TIN matching is the process of confirming that a vendor's name and tax ID combination matches IRS records. It's the foundational check — without it, you're filing 1099s against unverified data.

What it catches:

  • Vendors who transposed digits in their EIN
  • Sole proprietors who gave you their business name but their SSN — or vice versa
  • Vendors whose legal name changed after a merger or restructuring but never updated their W-9
  • Deliberate misrepresentation

What it doesn't catch: whether the business actually exists as reported, or whether the entity is on a sanctions list. That's what the next two checks are for.


Check 2: EIN Verification

A vendor can pass IRS TIN matching and still be a problem. TIN matching confirms that a name/TIN combination exists in IRS records — it doesn't tell you much about the underlying business.

EIN verification means cross-referencing the vendor's EIN against an independent business database to confirm the entity is real, active, and matches what the vendor told you. It's particularly useful when:

  • A vendor gives you an EIN but the business name doesn't match anything you can find
  • You receive a TIN mismatch from the IRS and need to find the correct EIN
  • You're onboarding a new vendor and want to confirm their business details before the first payment

TIN Comply's EIN lookup covers millions of business records, so when the IRS tells you a TIN is wrong, you have somewhere to go to find the right one — rather than waiting on the vendor to respond.


Check 3: Sanctions Screening

Sanctions screening is the check most AP teams skip entirely — and it's the one with the most severe consequences for getting wrong.

OFAC's SDN list and hundreds of other global sanctions lists identify individuals and entities that US businesses are prohibited from paying. Violations aren't limited to knowingly paying a sanctioned party — regulators expect businesses to have screening programs in place. "We didn't know" is not a defense if you had no process for checking.
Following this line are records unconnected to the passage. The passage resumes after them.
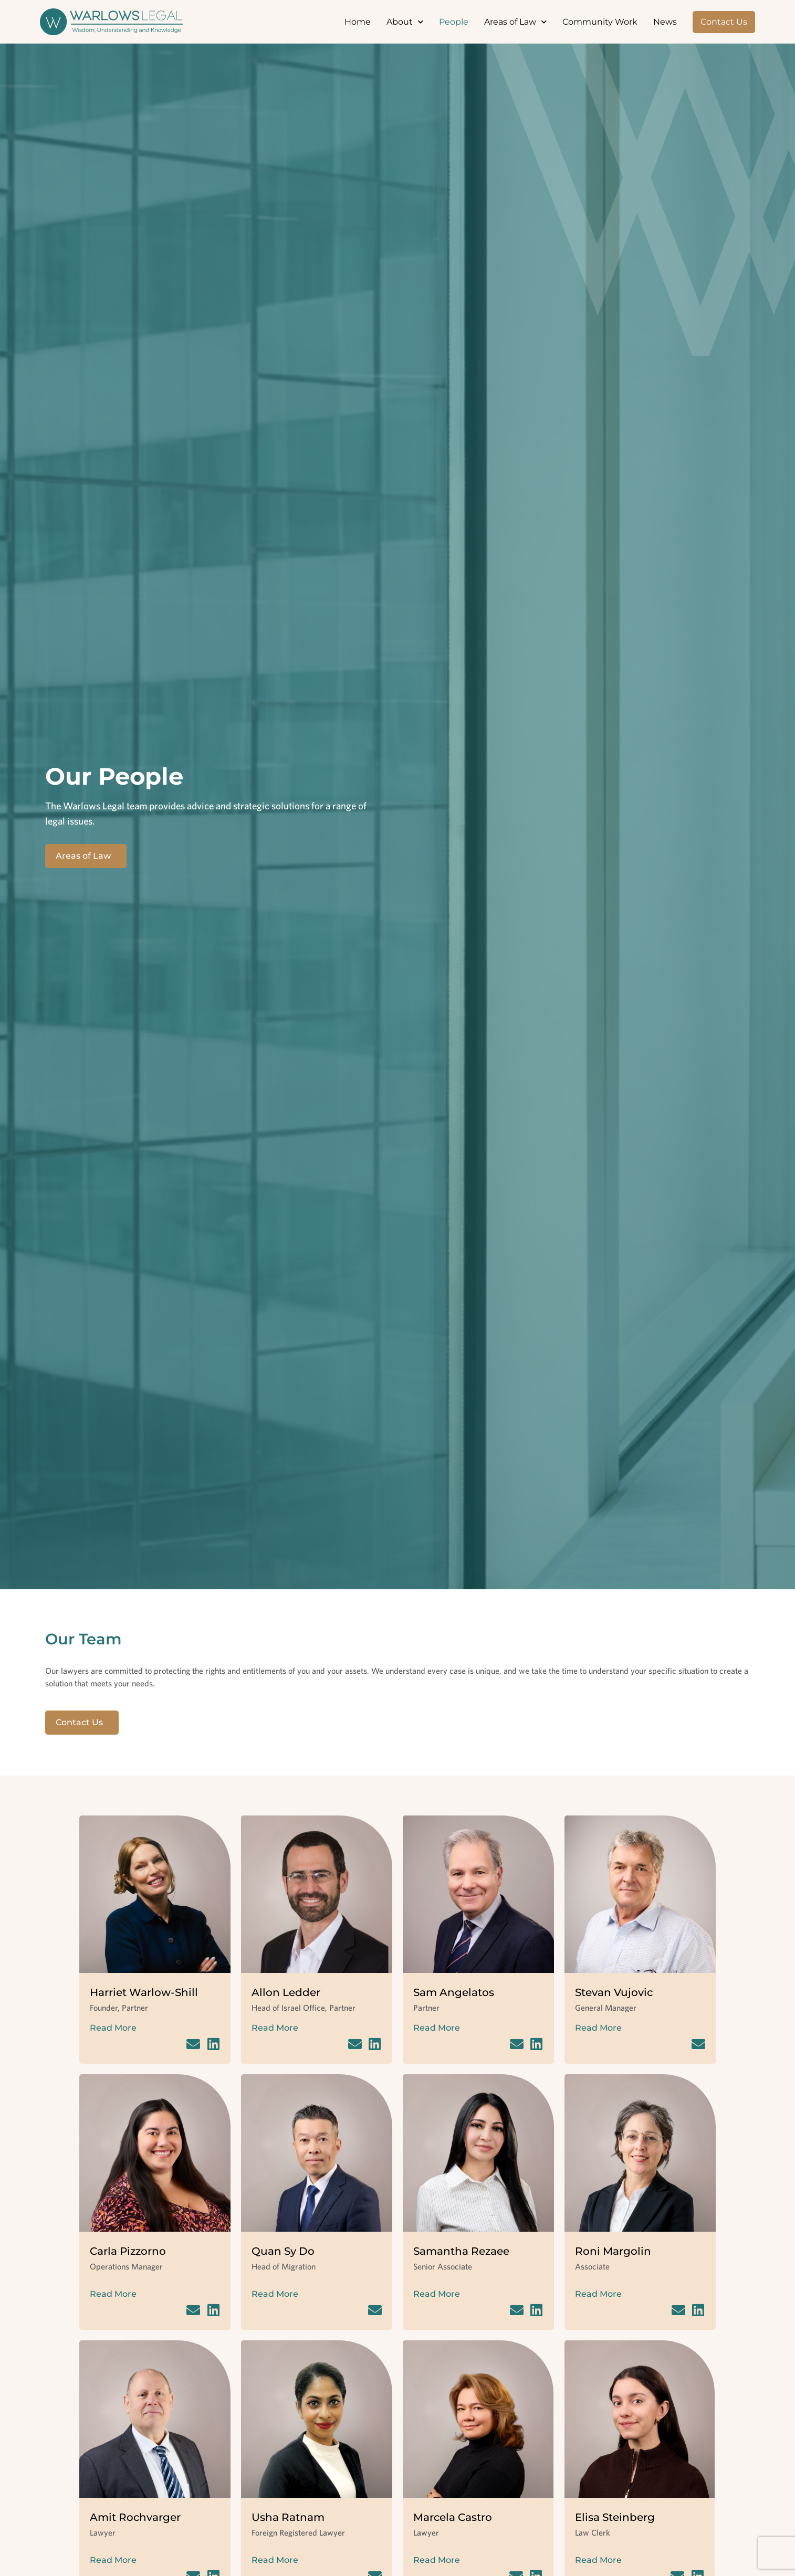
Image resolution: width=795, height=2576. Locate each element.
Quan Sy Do (283, 2251)
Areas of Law (515, 22)
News (665, 22)
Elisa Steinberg (615, 2517)
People (453, 22)
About (404, 22)
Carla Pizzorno (128, 2251)
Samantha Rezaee (461, 2251)
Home (357, 22)
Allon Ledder (286, 1992)
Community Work (599, 22)
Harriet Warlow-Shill (144, 1992)
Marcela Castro (452, 2517)
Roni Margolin (613, 2251)
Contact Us (723, 22)
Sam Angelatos (453, 1992)
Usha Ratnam (288, 2517)
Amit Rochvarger (135, 2517)
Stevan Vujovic (614, 1992)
What sanctions screening catches:

  • Vendors or their beneficial owners who appear on OFAC's SDN list
  • Entities subject to sectoral sanctions (energy, finance, defense)
  • Foreign vendors on EU, UK, or other country-level watchlists
  • PEPs (politically exposed persons) who require enhanced due diligence

One important note: sanctions lists change constantly. A vendor who was clean at onboarding may not be clean six months later. Screening needs to be ongoing, not a one-time check.


Why All Three Need to Work Together

Running these checks in isolation creates its own problems:

  • TIN matching without sanctions screening means you know the TIN is valid but not whether the entity is sanctioned
  • Sanctions screening without TIN matching means you're screening a name that may not even be the vendor's legal name — reducing the reliability of the match
  • EIN verification without either means you've confirmed the business exists but have no idea if you're legally allowed to pay them or if your 1099s are accurate

The checks need to feed each other. A vendor's legal name from EIN verification should be what you run through TIN matching. The validated legal name should be what you screen against sanctions lists. When the data is consistent across all three, your vendor file is actually clean.
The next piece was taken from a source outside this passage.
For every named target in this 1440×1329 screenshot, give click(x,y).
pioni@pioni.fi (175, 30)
How TIN Comply Connects All Three

TIN Comply runs all three checks in a single platform:

  • IRS TIN Matching — validate vendor TIN/name combinations against IRS records, individually, in bulk, or via API
  • EIN Lookup — cross-reference millions of business records to verify EINs and find correct TINs when the IRS returns a mismatch
  • Sanctions & OFAC Screening — screen against 250+ global watchlists including OFAC SDN, EU Financial Sanctions Files, and country-level lists
  • Audit Trails — every check logged with timestamps, exportable for IRS documentation or internal compliance review

Start a free trial and run your vendor list through all three checks in one pass.


Bottom Line

Vendor validation is not a single check — it's three questions that need three answers, consistently, for every vendor you pay. Most AP teams are answering one and calling it compliance. The exposure from the other two doesn't show up until a B-Notice arrives, an OFAC inquiry lands, or an audit starts. At that point the conversation shifts from validation to remediation — which is significantly more expensive and time-consuming than getting the process right upfront.


This article is for informational purposes only and does not constitute legal or compliance advice. Consult a qualified professional for guidance specific to your organization.